Wicepremier Turcji Numan Kurtulmus poinformował, że 10 cudzoziemców zatrzymano z powodu rzekomych związków z mieszkającym w USA muzułmańskim kaznodzieją Fethullahem Gulenem. Ankara oskarża go o inspirowanie lipcowej próby zamachu stanu.

Wicepremier Turcji Numan Kurtulmus poinformował, że 10 cudzoziemców zatrzymano z powodu rzekomych związków z mieszkającym w USA muzułmańskim kaznodzieją Fethullahem Gulenem. Ankara oskarża go o inspirowanie lipcowej próby zamachu stanu.
Zdj. ilustracyjne /SEDAT SUNA /PAP/EPA

Kurtulmus powiedział dziennikarzom po posiedzeniu rządu, że co najmniej czterech obcokrajowców zostało formalnie aresztowanych. Nie poinformował, skąd pochodzą te osoby.
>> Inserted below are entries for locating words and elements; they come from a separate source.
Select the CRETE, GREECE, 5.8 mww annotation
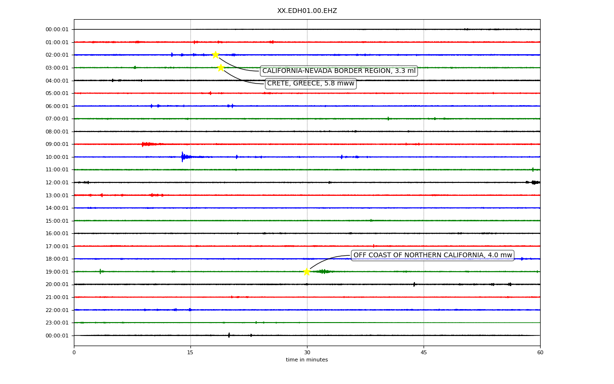The width and height of the screenshot is (614, 384). (310, 84)
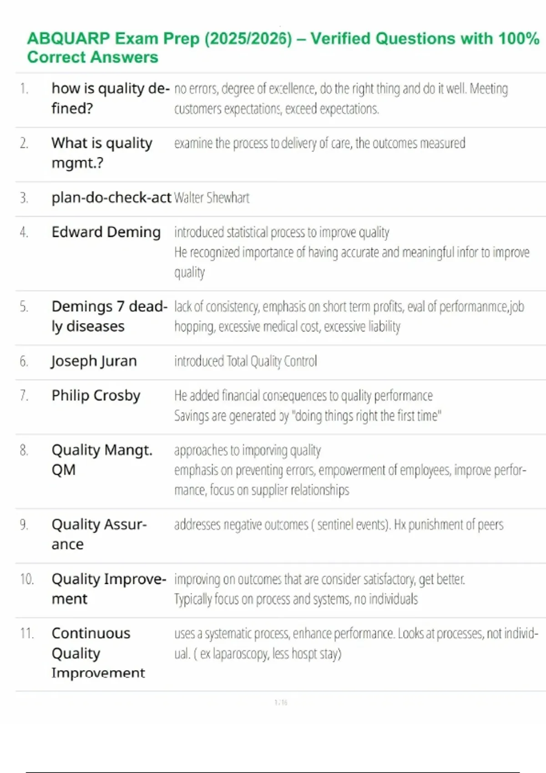Select the term 'how is quality defined?'
This screenshot has width=546, height=773.
[x=111, y=98]
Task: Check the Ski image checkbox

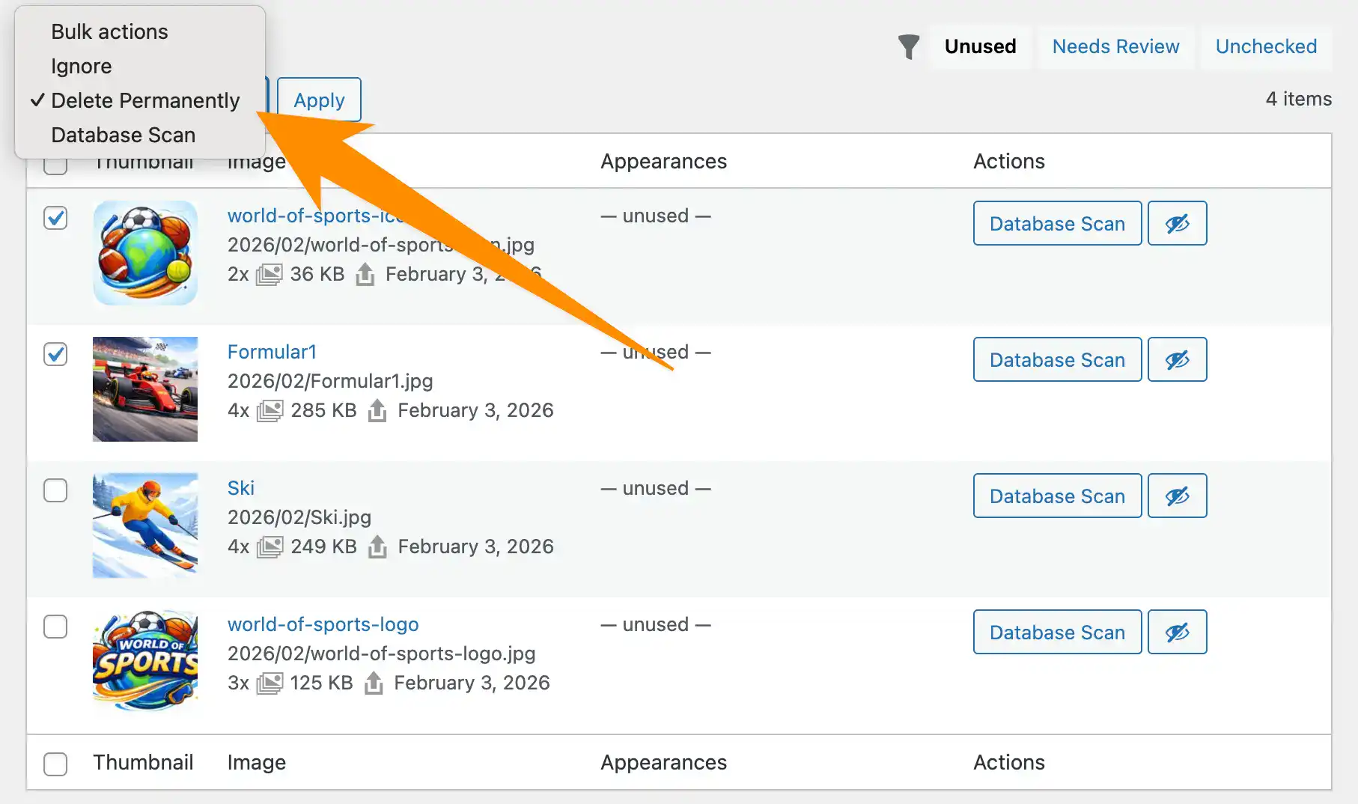Action: tap(55, 490)
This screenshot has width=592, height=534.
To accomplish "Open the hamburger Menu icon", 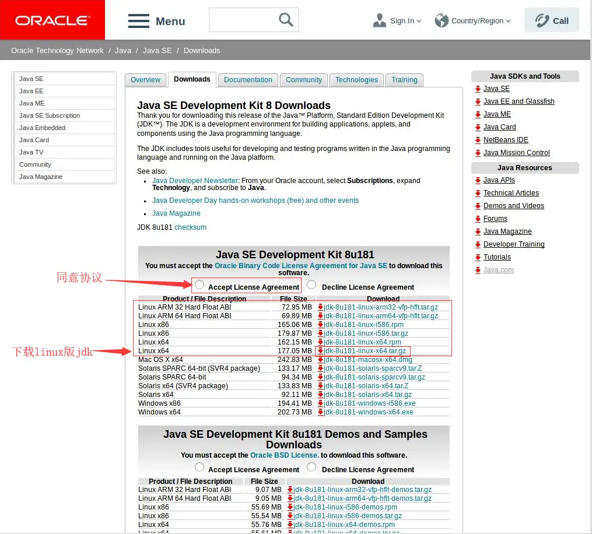I will pyautogui.click(x=139, y=21).
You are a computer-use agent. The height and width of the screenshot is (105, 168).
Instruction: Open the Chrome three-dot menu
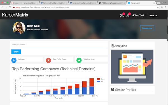(165, 7)
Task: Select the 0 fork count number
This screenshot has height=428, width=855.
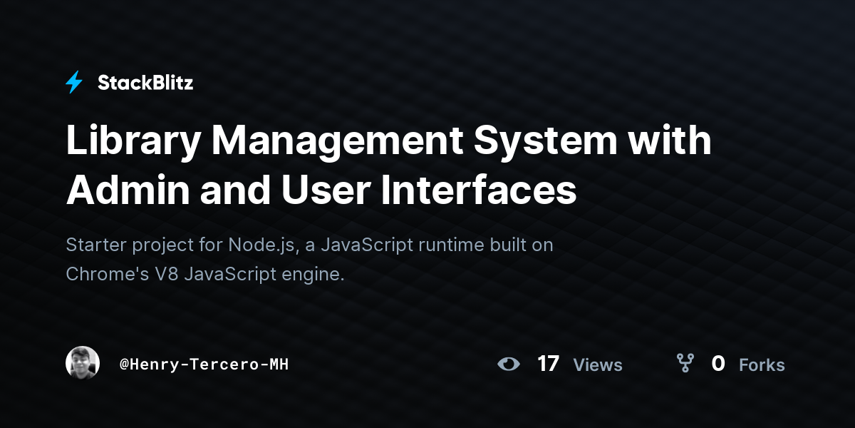Action: tap(718, 364)
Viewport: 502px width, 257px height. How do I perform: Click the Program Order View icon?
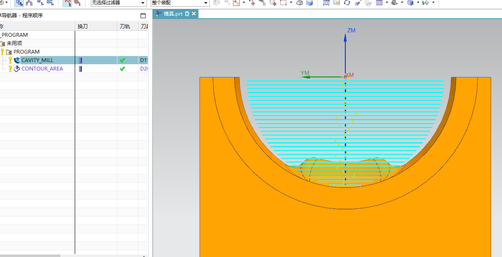pos(19,3)
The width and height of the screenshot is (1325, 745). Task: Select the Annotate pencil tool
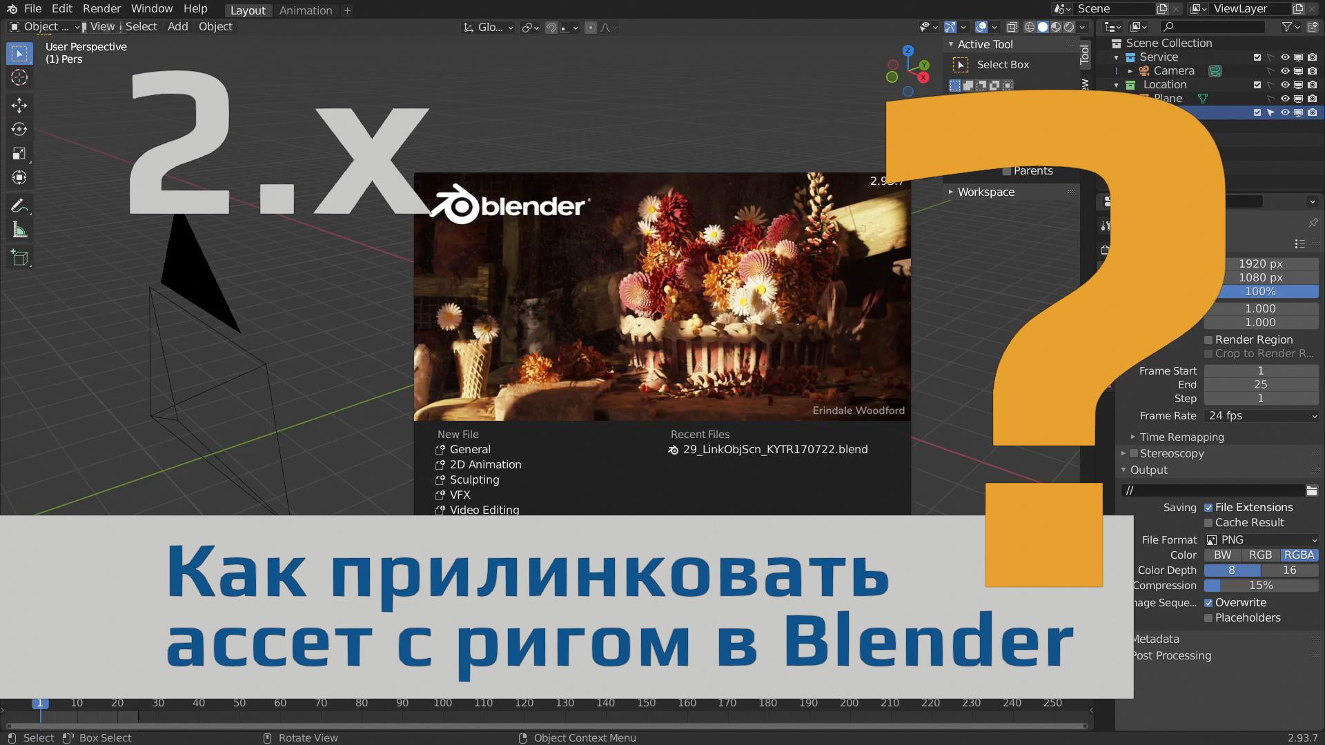click(19, 206)
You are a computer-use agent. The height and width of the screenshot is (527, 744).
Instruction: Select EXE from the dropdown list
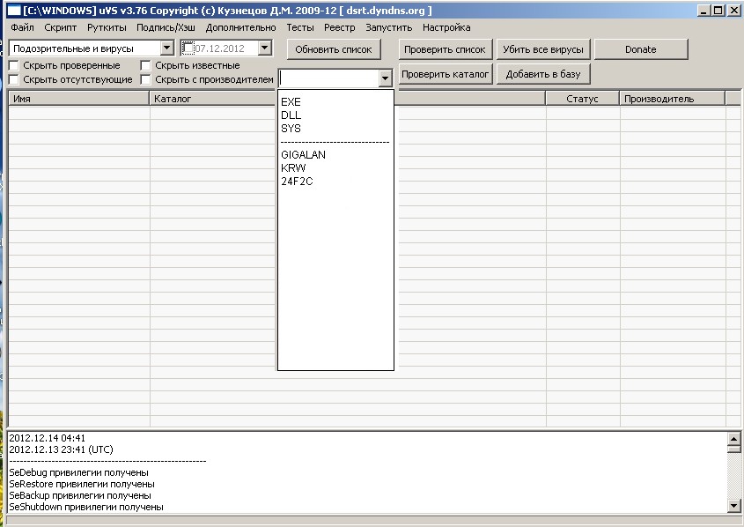click(291, 102)
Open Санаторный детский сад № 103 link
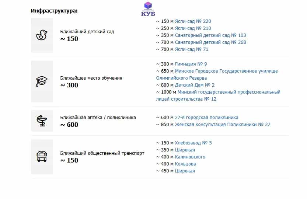Viewport: 307px width, 199px height. [210, 35]
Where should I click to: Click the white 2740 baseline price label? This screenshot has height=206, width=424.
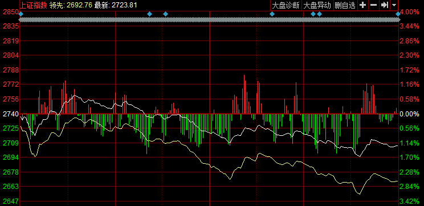point(10,114)
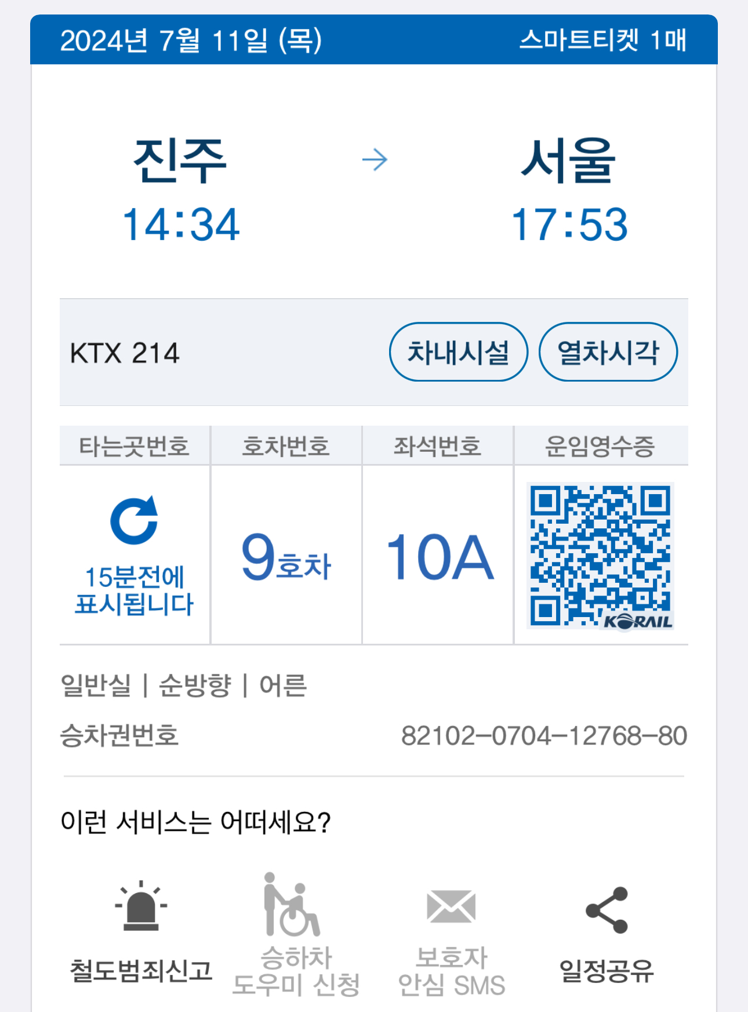Tap the arrow between 진주 and 서울
Screen dimensions: 748x1012
click(x=375, y=160)
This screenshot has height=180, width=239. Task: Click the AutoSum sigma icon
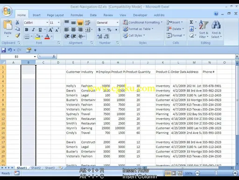(x=191, y=22)
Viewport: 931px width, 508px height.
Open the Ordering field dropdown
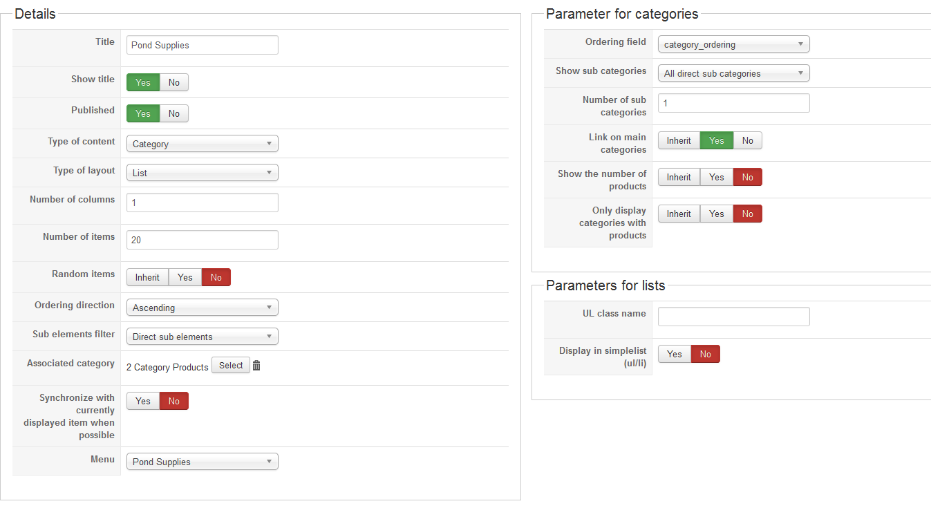click(733, 44)
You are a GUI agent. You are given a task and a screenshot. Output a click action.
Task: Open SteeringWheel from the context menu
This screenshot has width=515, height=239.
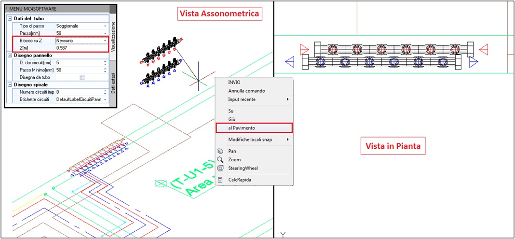[x=220, y=169]
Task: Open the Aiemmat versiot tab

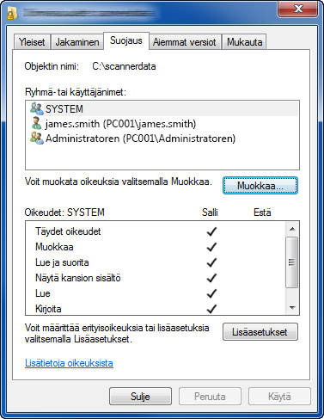Action: pyautogui.click(x=185, y=42)
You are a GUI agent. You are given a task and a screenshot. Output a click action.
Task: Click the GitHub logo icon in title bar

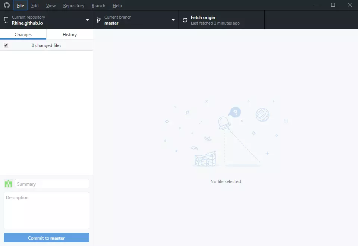(6, 5)
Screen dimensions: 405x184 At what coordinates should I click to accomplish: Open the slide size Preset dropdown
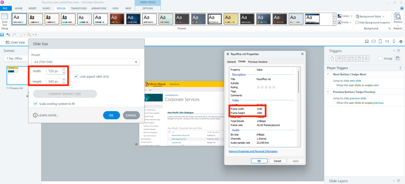point(85,62)
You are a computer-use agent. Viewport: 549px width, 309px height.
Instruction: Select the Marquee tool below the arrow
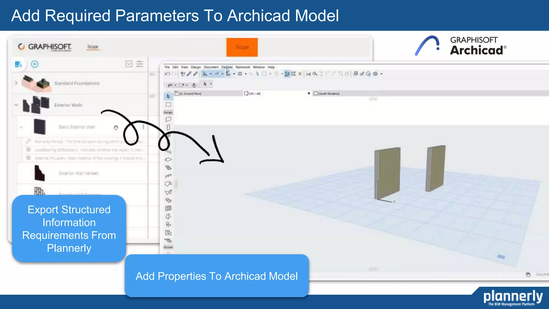tap(168, 105)
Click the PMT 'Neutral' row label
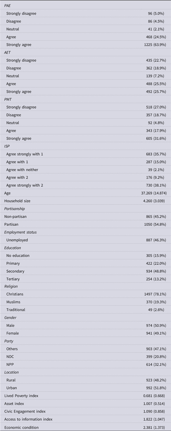Viewport: 171px width, 431px height. tap(13, 123)
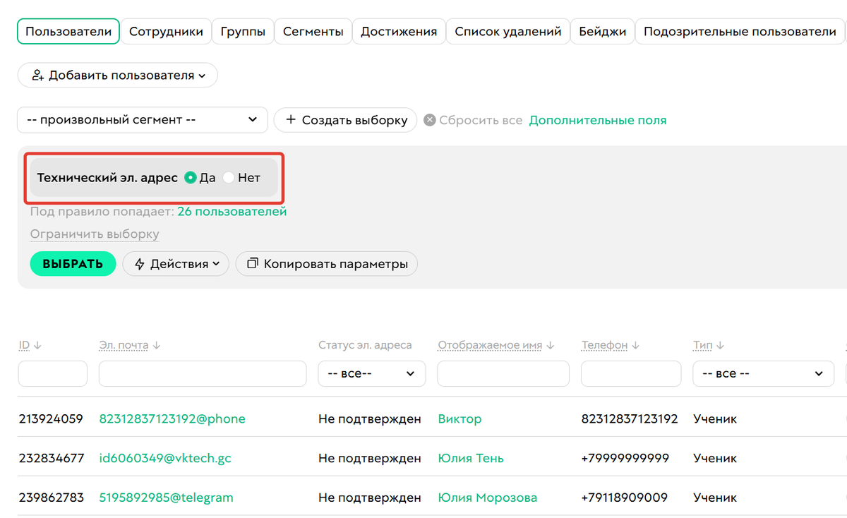Click the lightning icon on «Действия» button
This screenshot has width=847, height=518.
pos(140,263)
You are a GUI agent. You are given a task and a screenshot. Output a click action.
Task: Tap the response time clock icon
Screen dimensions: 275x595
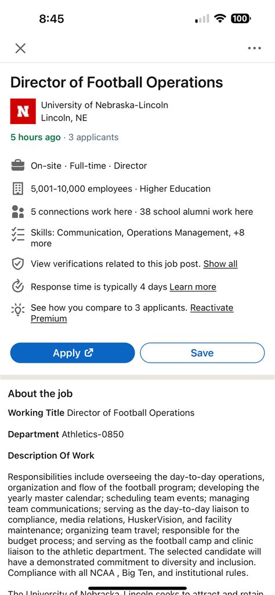click(17, 287)
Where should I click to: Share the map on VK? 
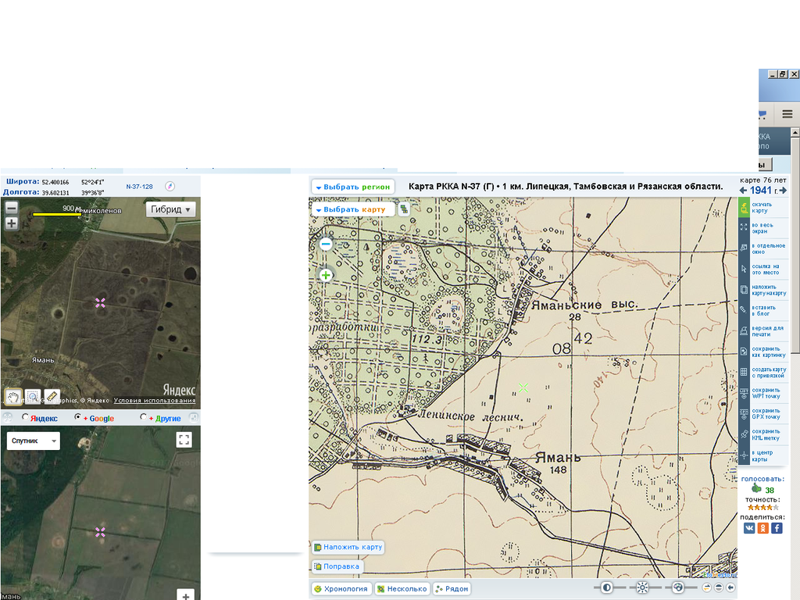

Dodał jedynie, że wśród zatrzymanych jest osoba, która w sobotę nielegalnie przedostała się do Turcji z Syrii.

Kurtulmus oświadczył też, że wciąż na wolności jest 186 wojskowych i 30 żandarmów, podejrzewanych o przygotowywanie próby zamachu stanu z 15 lipca. Wśród nich jest dziewięciu generałów.

Dotychczas blisko 70 tys. osób zostało zwolnionych z pracy bądź zawieszonych w obowiązkach w ramach rozprawy z domniemanymi uczestnikami i sympatykami nieudanego zamachu stanu z 15 lipca. Ok. 18 tys. osób, głównie wojskowych, zostało zatrzymanych lub aresztowanych, przy czym potem część wypuszczono.